Willmott Dixon’s £10m Capitol theatre refurb: design and MEP notes for project teams
Reviewed by Tom Sullivan

First reported on The Construction Index
30 Second Briefing
Willmott Dixon Interiors has secured a £10m contract from Horsham District Council to deliver the first major refurbishment of The Capitol theatre since 2002, covering the main auditorium, cinema screens, toilets, bar areas and box office. Works include full mechanical, electrical and plumbing upgrades to suit a new internal layout, improved viewing positions and seating for disabled visitors, and decorative enhancements to front-of-house spaces and the external façade. The venue is planned to reopen in late 2026, with the contractor drawing on experience from Brent Civic Centre and The Amelia Scott cultural centre.
Technical Brief
- Contract value is £10m, indicating a mid-scale refurbishment with scope for full services replacement.
- Horsham District Council is the client, with Willmott Dixon Interiors acting as principal contractor.
- Works have already commenced, so design, surveys and enabling packages are assumed substantially complete.
- First major intervention since 2002 implies legacy MEP systems likely at or beyond typical service life.
- Reopening is targeted for late 2026, giving roughly a 2–3 year construction and commissioning window.
- Programme is constrained by the need to hit the annual pantomime season, limiting float on completion.
- Willmott Dixon Interiors brings recent heritage and cultural refurbishment experience from Granada cinema and The Amelia Scott.
Our Take
Willmott Dixon’s interiors arm has featured in several of our UK Infrastructure pieces as a preferred contractor for complex refurbishments of occupied public buildings, suggesting Horsham District Council is prioritising programme certainty and live-environment experience over lowest headline price.

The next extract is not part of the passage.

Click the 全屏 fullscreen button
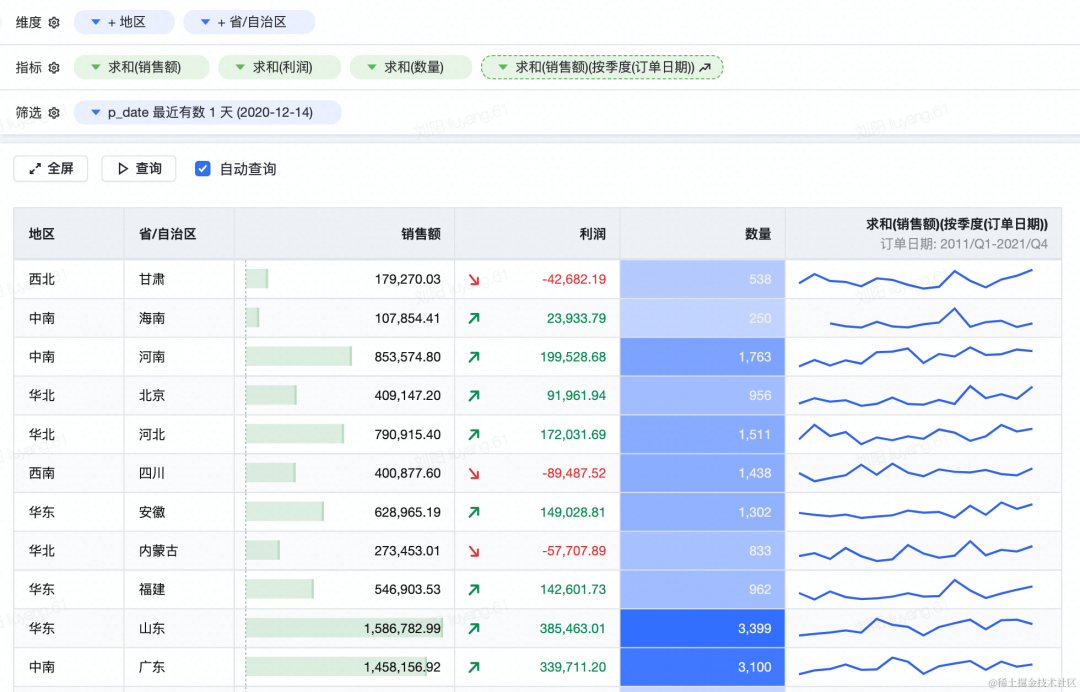click(51, 169)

A £10 million cultural asset upgrade in Horsham sits at the smaller end of project values in our 652 Infrastructure stories, but theatres and civic venues like The Capitol often carry disproportionate planning and stakeholder risk compared with their capex, which can elongate delivery towards dates such as the late‑2026 horizon here.

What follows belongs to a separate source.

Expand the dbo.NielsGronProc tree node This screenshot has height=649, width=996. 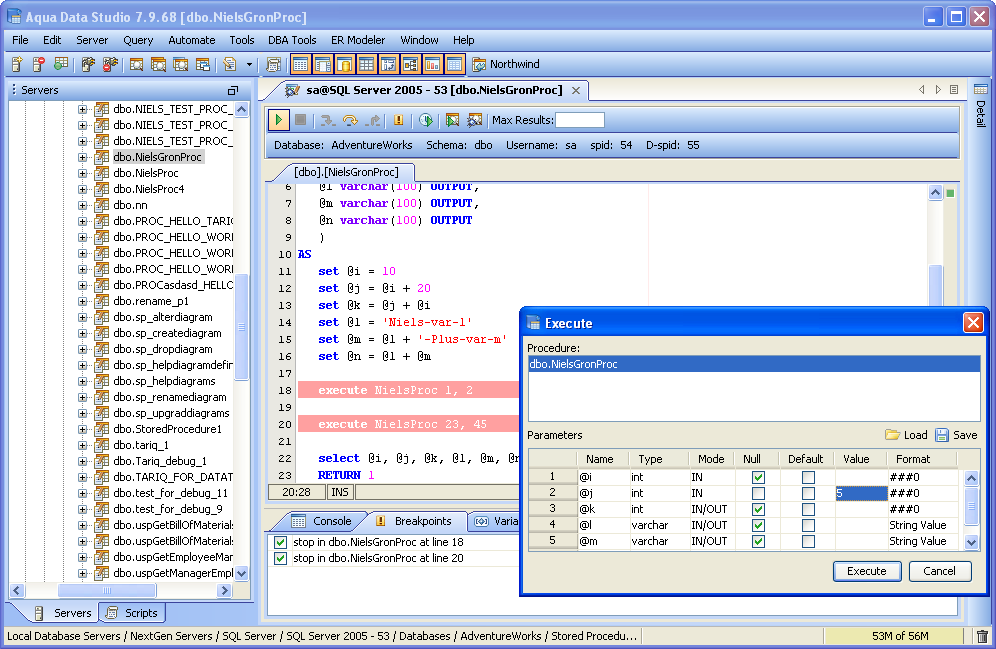83,157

Previous coverage of Willmott Dixon’s work on civic and cultural hubs such as Brent Civic Centre and The Amelia Scott in Kent indicates the contractor is building a niche portfolio in multi-use public realm schemes, which can streamline approvals and funding bids for councils seeking to justify spend on town-centre regeneration.
Prepared by collating external sources, AI-assisted tools, and Geomechanics.io’s proprietary mining database, then reviewed for technical accuracy & edited by our geotechnical team.